Plympton v. Plympton

Dewey, J.

The effect of, the waiver of the provisions of the will of Henry Plympton by his widow was, to entitle her to such portion of his real and persona] estate as would have passed to her if her husband had died intestate, subject, how ever, to the limitation fixed by a recent statute, that she can receive the income only of the excess of her share of his personal estate above the sum of ten thousand dollars, during her natural life. St. 1861, c. 164. The renunciation by the widow of the provisions of the will does in the present case, as it must in most cases, materially affect other legatees, by reducing the amount of assets to be disposed of by the testator, and to some extent defeats the particular disposition of his property designed by the testator. This result is, however, to be avoided as far as practicable, and the bequests to the other legatees are to have full effect, so far as any estate remains from which they may be paid. Firth v. Denny, 2 Allen, 468.

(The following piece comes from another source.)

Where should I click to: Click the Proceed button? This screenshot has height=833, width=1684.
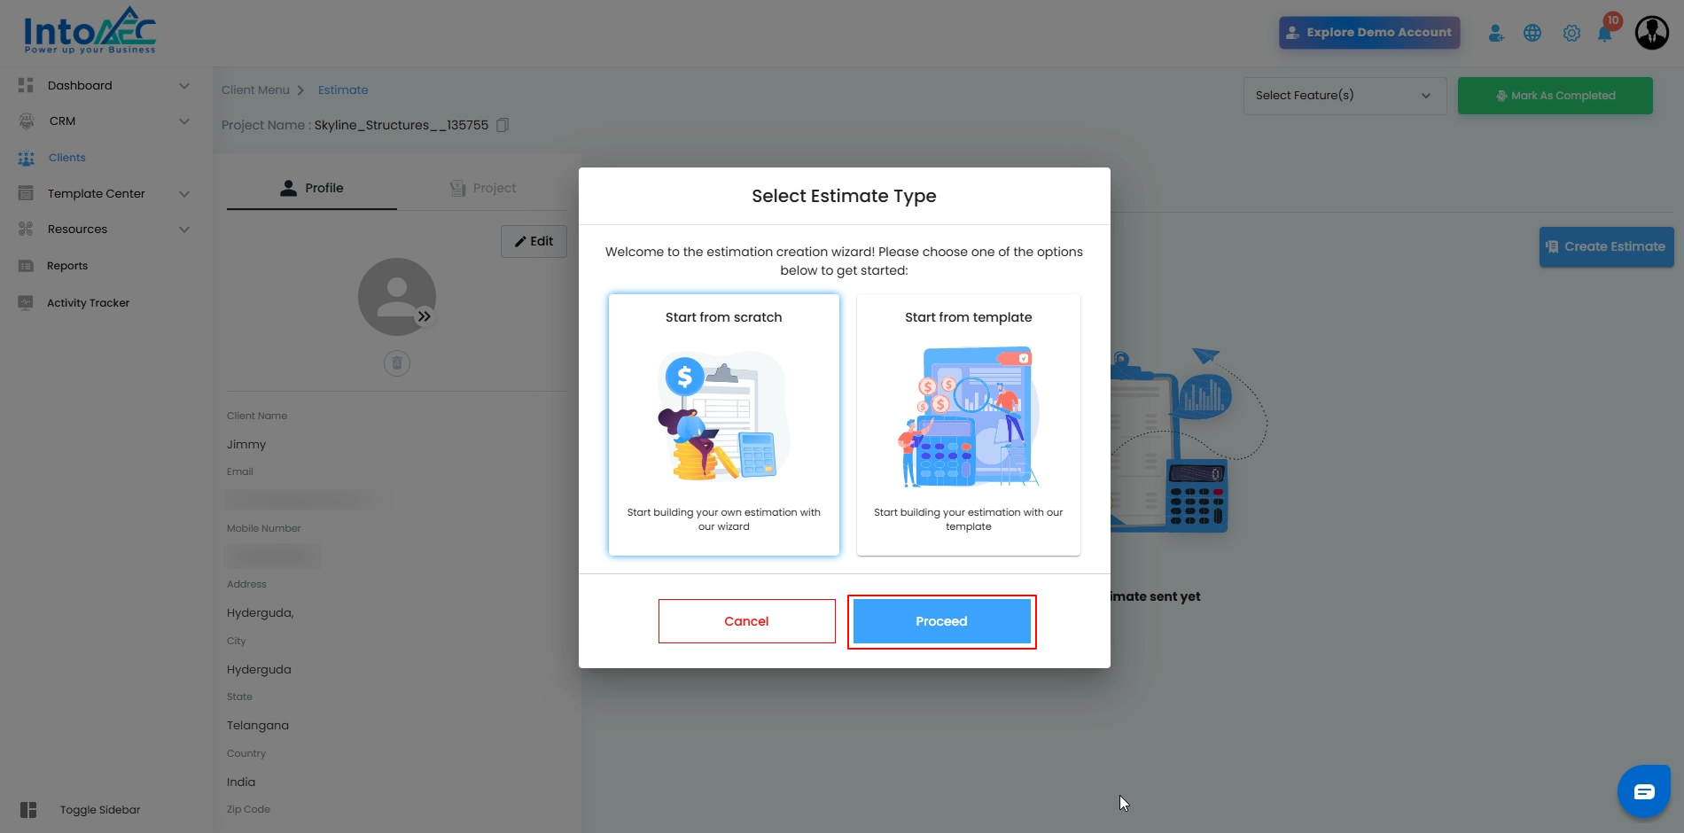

In computing the amount of personal estate of which the widow is entitled to a distributive share, it is to be taken as if the husband had died intestate. Of course no diminution can arise from any legacies or gifts contained in the will. Hence the promissory notes of Edward A. Pierce and Charles H. P. Plympton, held by the testator, are to be regarded as assets of his estate, in setting apart to the widow her distributive share.

The personal property, for the purpose of ascertaining the portion of the widow, is to be estimated at its value at the time of the distribution or assignment to the widow of her share.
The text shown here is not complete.